After 3 years of grueling austerity Greece is about to get what appears to be a stay of execution: national parliaments are about to vote for approval of the newly agreed upon “rescue package”, the German Bundestag being up first this coming Monday. The voices, so goes the newest narrative, that say that Greece is a bottomless pit and hence unworthy of rescuing are multiplying and “even Greece’s friends are losing patience”. I am not sure who is a friend of whom in this story but to set things straight at the top one thing is for sure: after hitting the country with an unprecedented onslaught of reforms and austerity measures abandoning it now, in any kind of form, would be the equivalent of an attempted genocide. It would be similar to offering a rescue vessel to a troubled group of people to carry them across to safe land and dropping them in the middle of the ocean because you did not like their table manners on deck.
Having said that it is clear that the fate of the country is currently in the hands of two types of politicians:
- Greek politicians a significant segment of whom is corrupt and cynical and often incompetent reflecting everything which has been wrong with the Greek society the last years.
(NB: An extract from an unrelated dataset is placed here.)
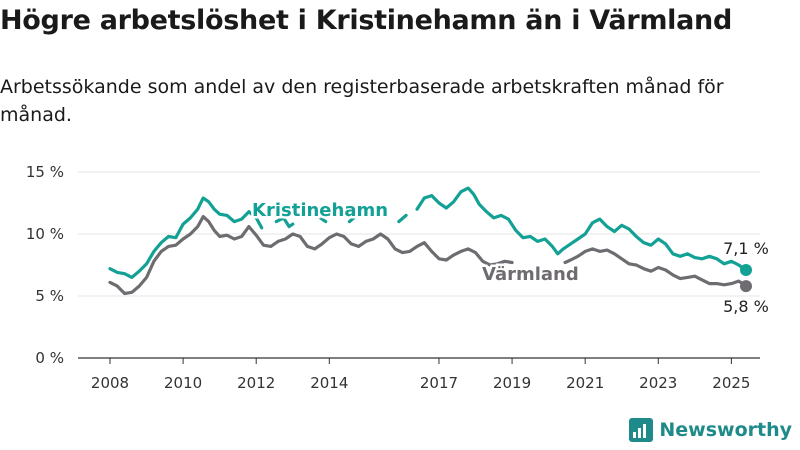 This screenshot has width=800, height=450. I want to click on y-tick-label: 15 %, so click(45, 172).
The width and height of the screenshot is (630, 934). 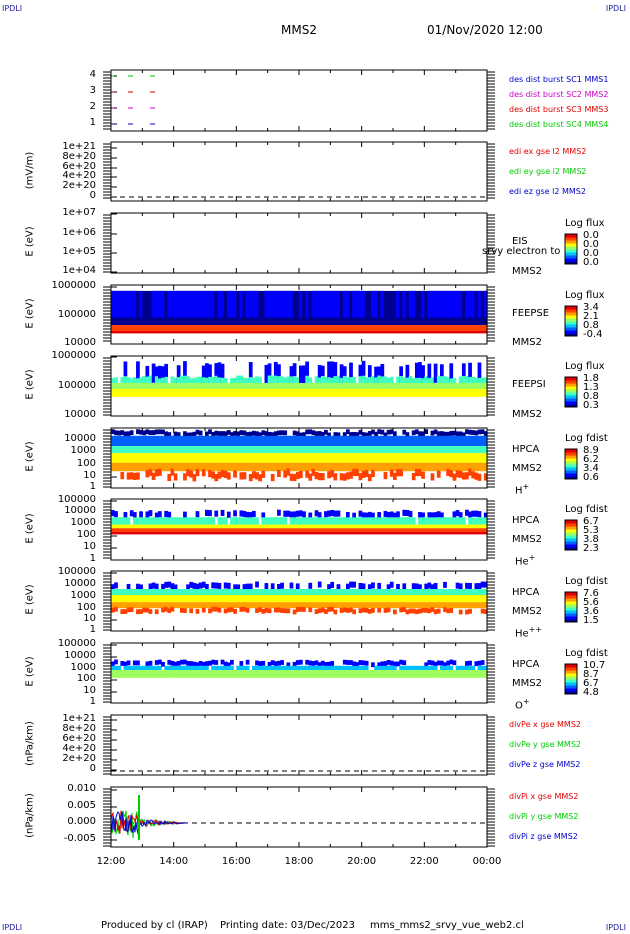 I want to click on colorbar-value: 10.7, so click(x=594, y=666).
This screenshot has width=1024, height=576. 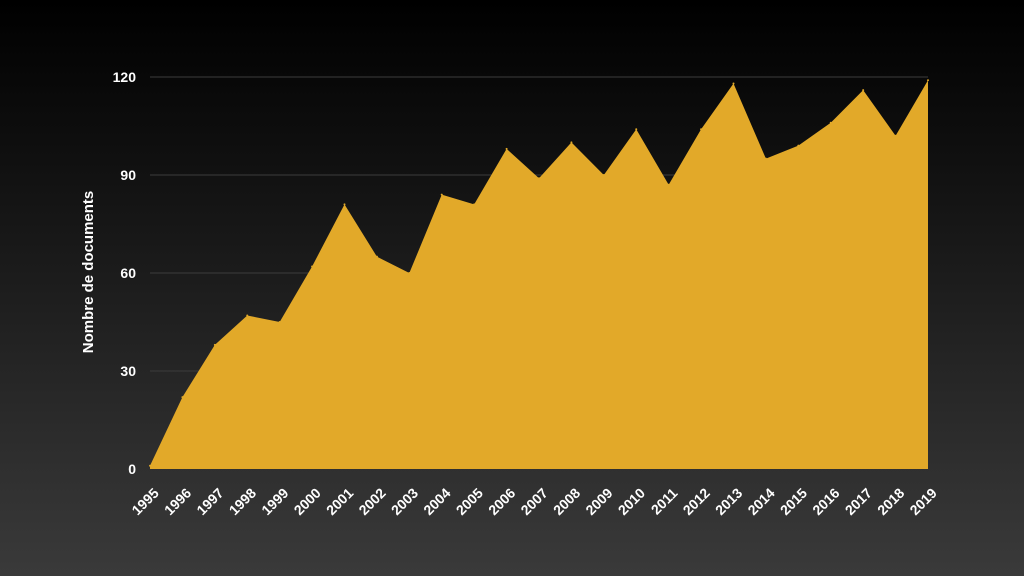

- European politicians some of whom view their role as that of rescuing larger stakes than the little guy, the bank or their own country and some who are only interested in their national bottom line.
Greek politicians are a peculiar lot some times reflecting their electorate but often they are one of a kind. Of course on the other hand, other European countries are not exactly immune to political corruption so their politicians may find more common ground with their Greek colleagues than expected. Greek politicians thought and some still do that they can continue procrastinating with the big ticket items of reforms, belt tightening, corruption fighting, burden fairness etc living in a remarkably autistic reality.
At the beginning of the current crisis, circa 2008, almost the totality of Greek debt was in private hands. Now only about one fourth of that debt is still in private hands the rest being held by institutional partners like the ECB, IMF, EU partner countries etc So the 50% haircut on the Greek debt about which we hear of late is applied on that smaller part of the debt. European politicians did what they could to rescue the half baked European Institutions and their own banking systems. When they “rescue” Greece they indirectly rescue their banks. Because the crowd needs someone to hate the most populist of those attributed economic immorality to the Greek folk and in fact the entire European periphery and did their best to obscure the fact that not a penny of the rescue money does anything else but flow into a massive bank bail out in their own backyard. The latter may be necessary but voter discontent should not be manipulated by using the Greeks as a scapegoat. As for the country’s friends losing their patience: it is to be expected. As the masqueraded bank bailout gains traction and the system becomes more stable, these friends, reenforced by the narrative of economic immorality, now demand that the long overdue reforms finally become reality. After all they may have bailed out their banks by rescuing Greece but now they own stakes in Greece and they want to have a chance at a dividend pay out some time in the future.